The Office Manager resigned but did not leave the information about the Corporate key. A call was made to ASIC and the situation explained. We applied for another Corporate key and was (sic) also told to complete the old Form 484 (now defunct). For ASIC to action in the meantime. We did this.
Later we received a reply letter from ASIC saying the Form 484 was defunct. A real case of the ‘left hand not knowing what the right hand was doing’. A letter was sent again explaining what had occurred. A follow up phone call was placed by the CEO to see if this had taken effect. We are still awaiting written confirmation. At this point we were unaware of the serving of the documents – which is now a residential dwelling.
- [15]The usual factors to be considered in applications to set aside default judgments were noted as follows in Cook v D A Manufacturing Co Pty Ltd:[3]
… give a satisfactory explanation for the failure to appear, establish no unreasonable delay in making the application, and demonstrate that it had a prima facie defence on the merits.[4]
- [16]The default decision was given on Wednesday 30 October 2019. Varsity applied to set it aside on Monday 4 November 2019. There was no delay in making the application.

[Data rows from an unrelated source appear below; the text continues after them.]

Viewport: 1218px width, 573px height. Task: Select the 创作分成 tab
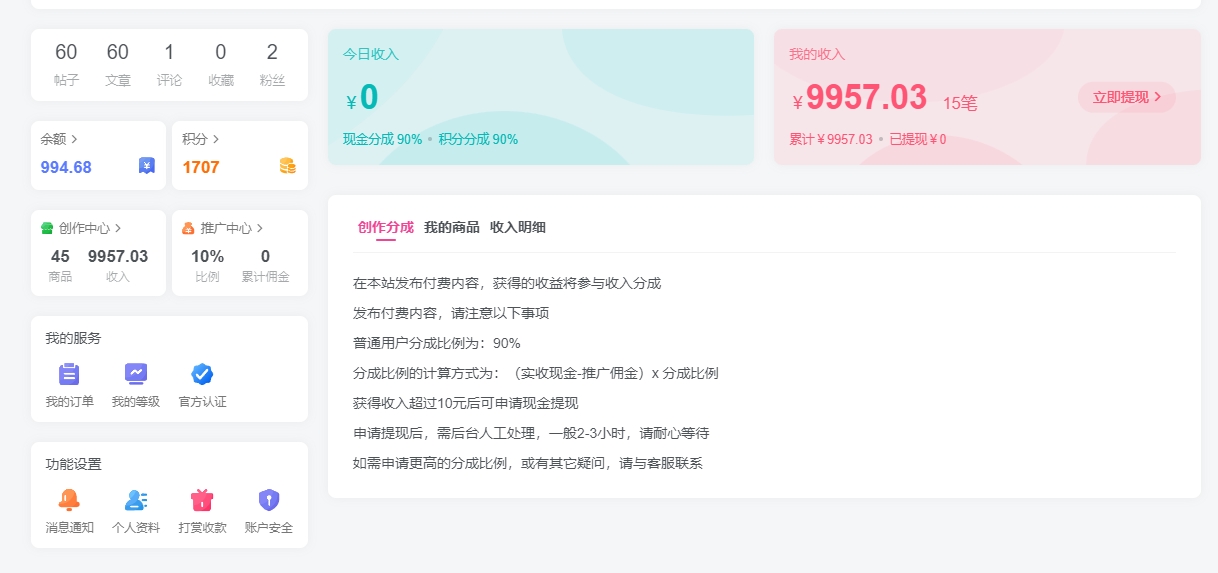[x=385, y=227]
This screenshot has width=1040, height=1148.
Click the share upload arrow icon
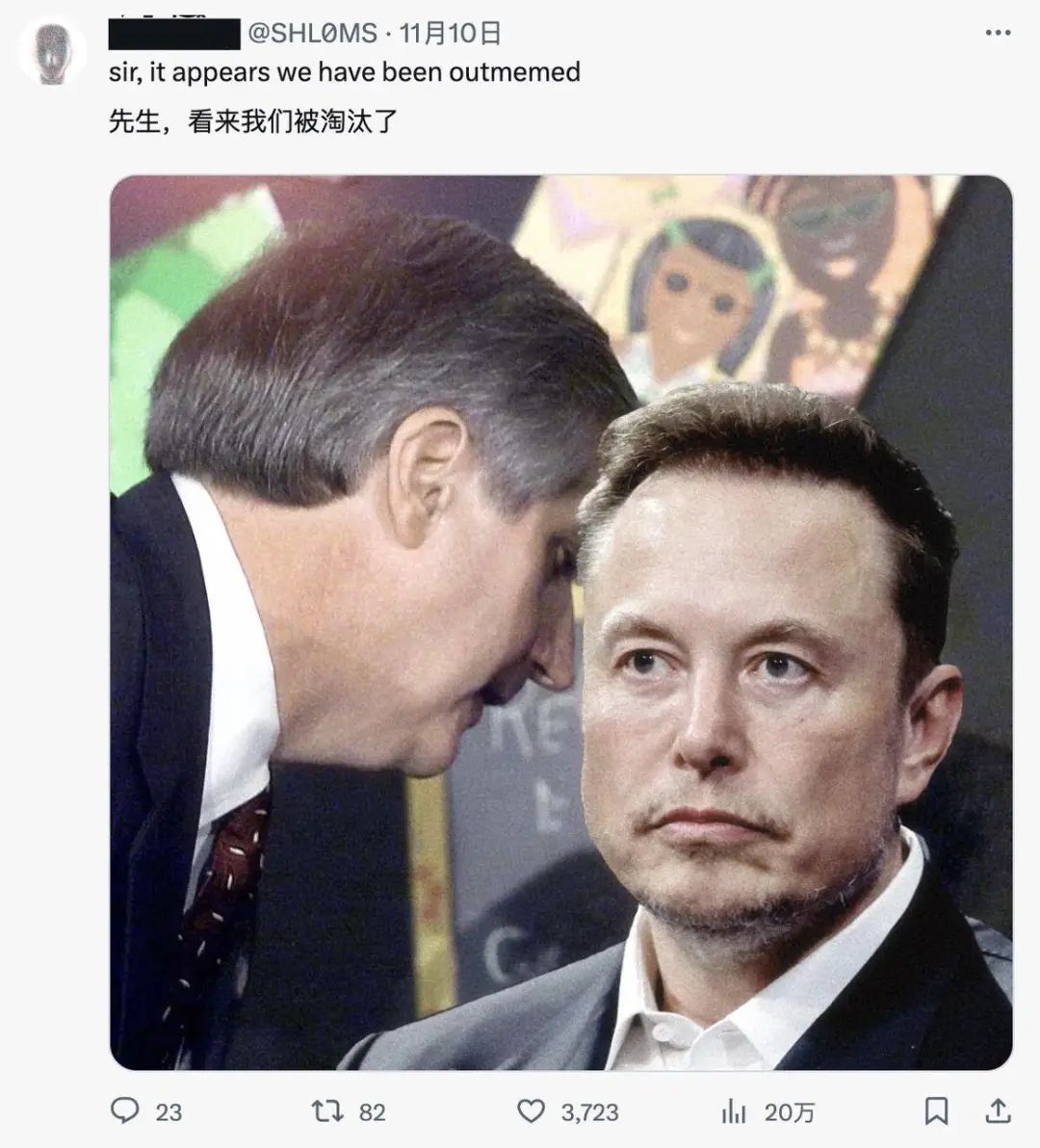(998, 1110)
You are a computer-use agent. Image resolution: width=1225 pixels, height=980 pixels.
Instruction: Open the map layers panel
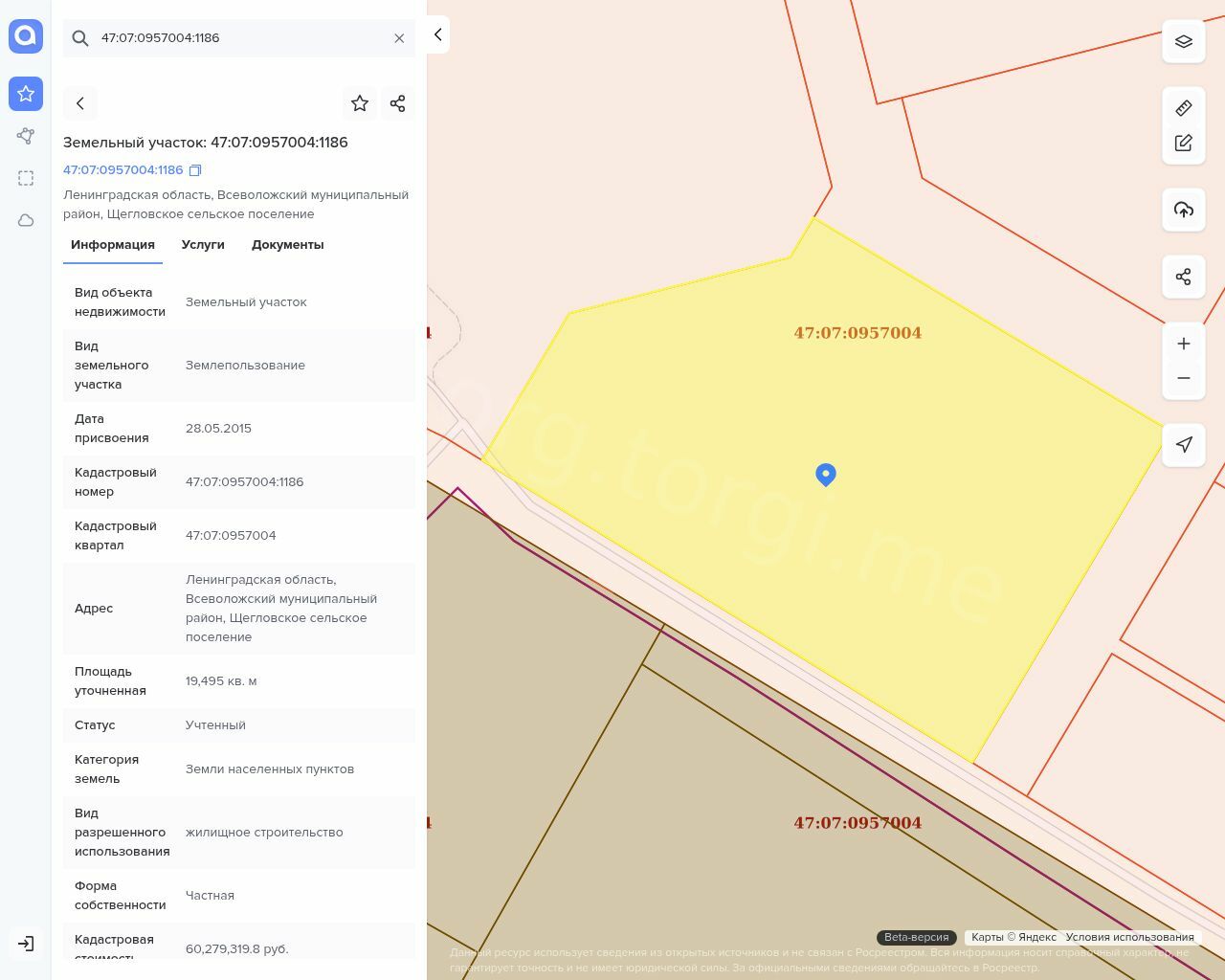pos(1184,42)
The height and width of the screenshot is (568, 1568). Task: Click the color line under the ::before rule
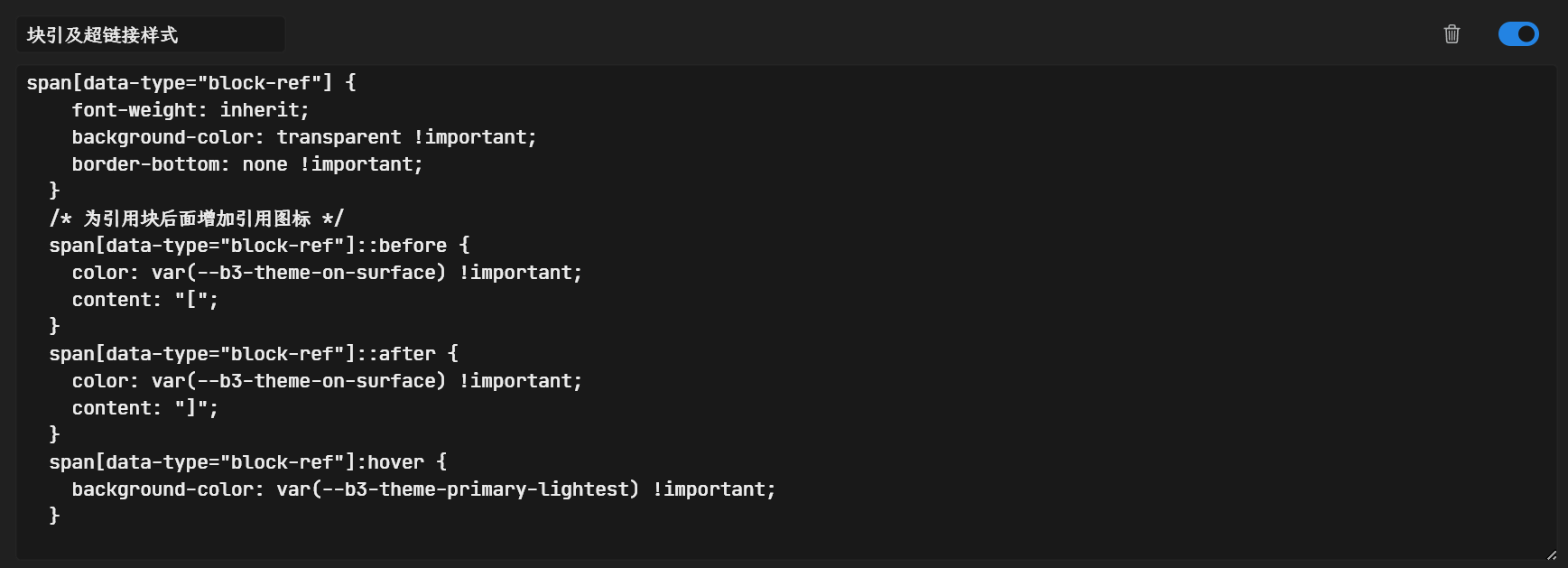327,273
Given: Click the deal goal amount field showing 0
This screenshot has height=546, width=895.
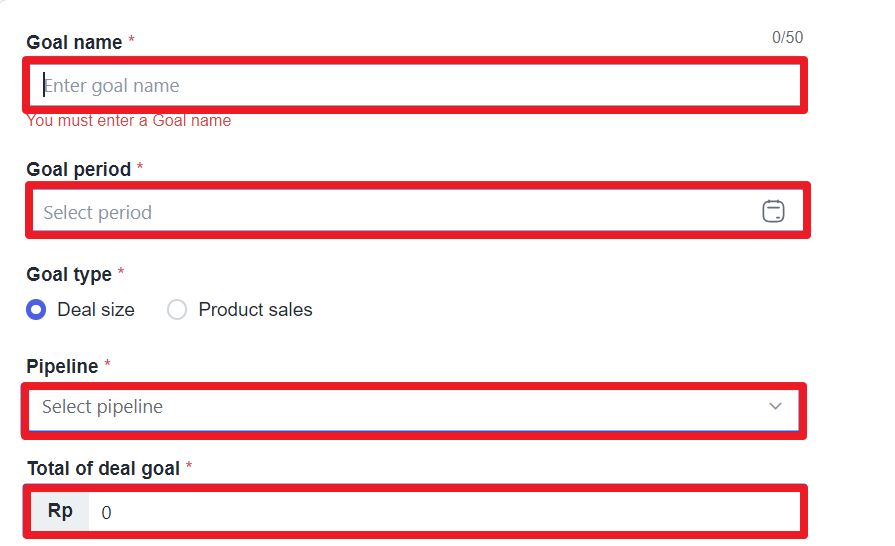Looking at the screenshot, I should (x=445, y=512).
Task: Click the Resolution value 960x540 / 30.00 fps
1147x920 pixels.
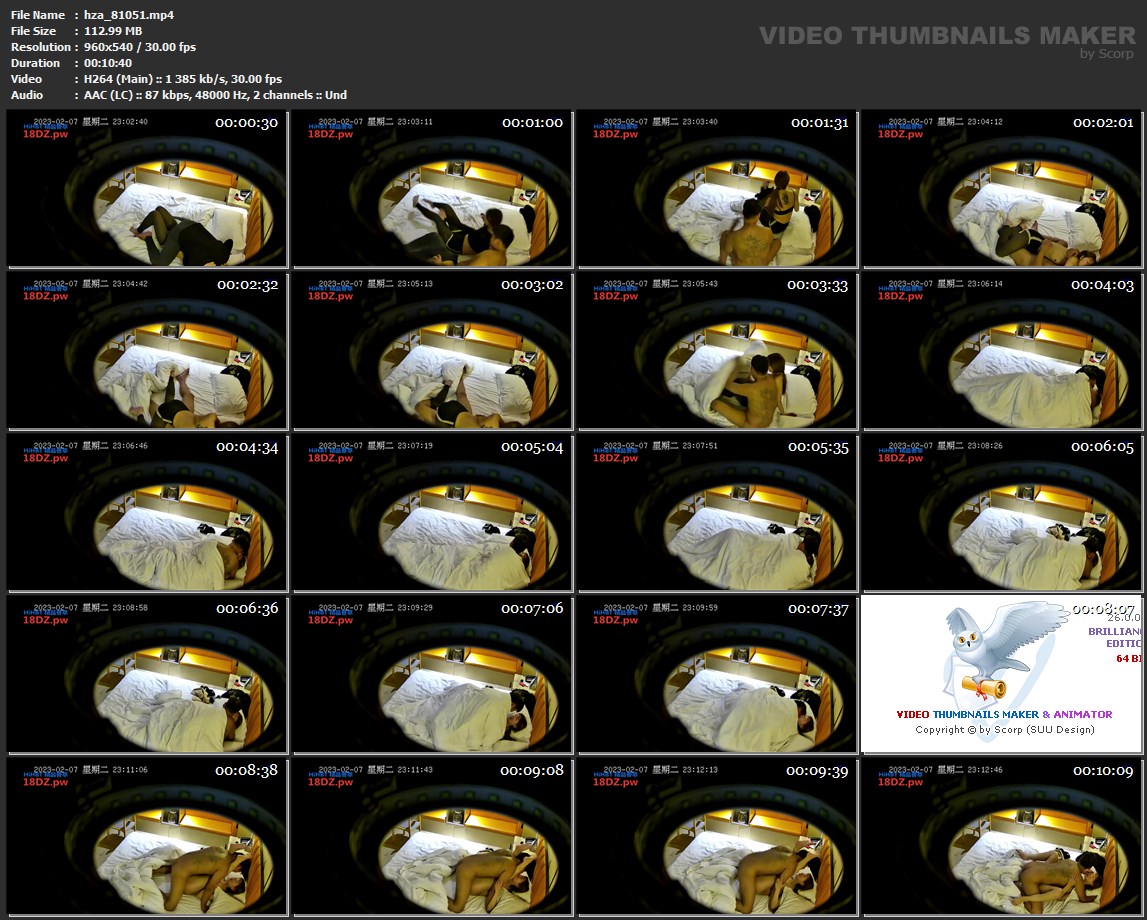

- [17]The Adjudicator did not accept Varsity’s reason for failing to file a response however, namely that the initiating material was served at an old registered office and in result Varsity knew nothing about the claim and being required to file a response. The Adjudicator pointed out that the public are entitled to rely on the publicly listed details of corporations. They are entitled to expect the details to be accurate. There is an obligation on corporate office holders to update changed details including the current address of the registered office of a corporation within 28 days of change.
- [18]It has been recognised that the most important factor in determining an application to set aside a default decision is establishing a prima facie defence on the merits.[5]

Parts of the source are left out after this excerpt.